**Work request:** Starting at the line containing "Image resolution: width=675" and ending at the line containing "You are a computer-use", transcribe the listing below exactly. Keep both end lines, skip the pictures, and copy nothing else.

**Information provided:**
====================
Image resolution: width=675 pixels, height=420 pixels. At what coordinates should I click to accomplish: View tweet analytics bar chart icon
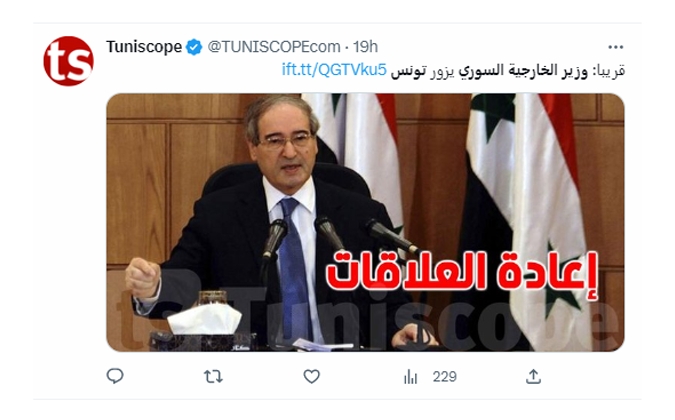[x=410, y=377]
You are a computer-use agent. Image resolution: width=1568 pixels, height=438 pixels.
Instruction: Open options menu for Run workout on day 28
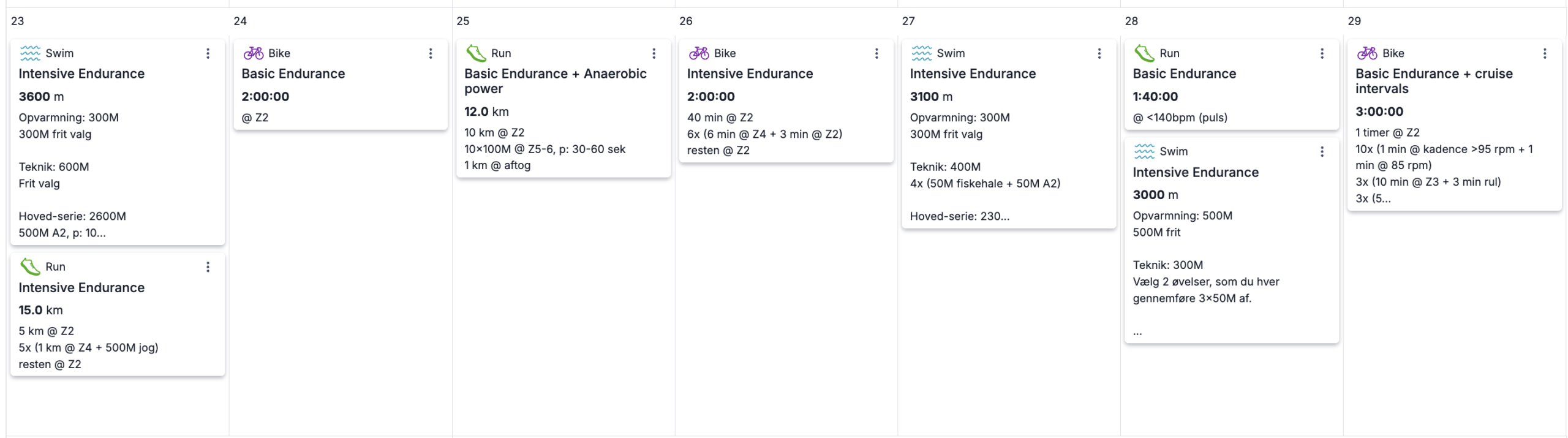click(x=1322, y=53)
====================
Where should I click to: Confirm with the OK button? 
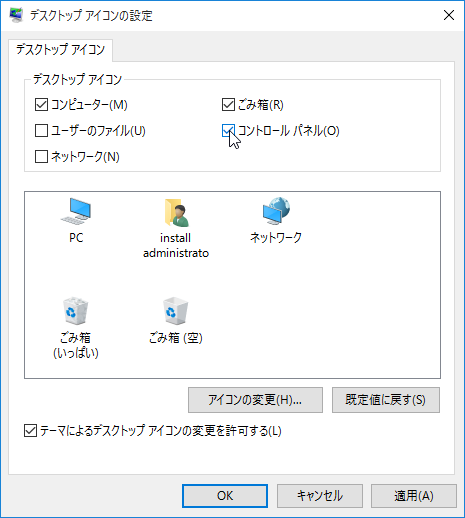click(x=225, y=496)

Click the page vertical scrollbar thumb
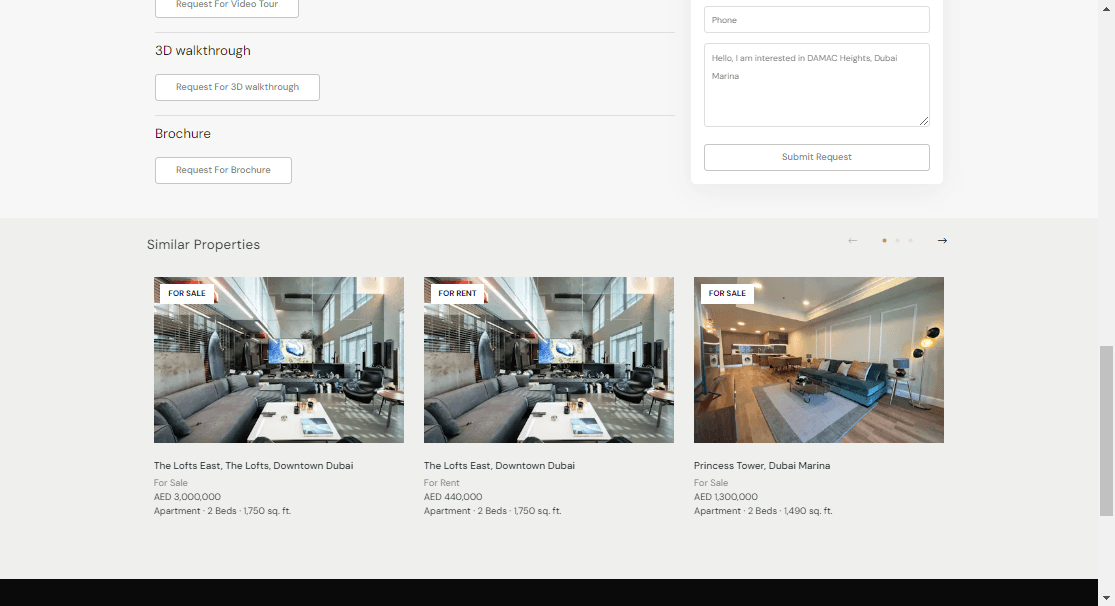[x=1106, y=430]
====================
**Exercise answer:**
Image resolution: width=675 pixels, height=420 pixels. At what coordinates should I click to accomplish: View tweet analytics bar chart icon
[x=410, y=377]
You are a computer-use agent. Image resolution: width=1568 pixels, height=438 pixels.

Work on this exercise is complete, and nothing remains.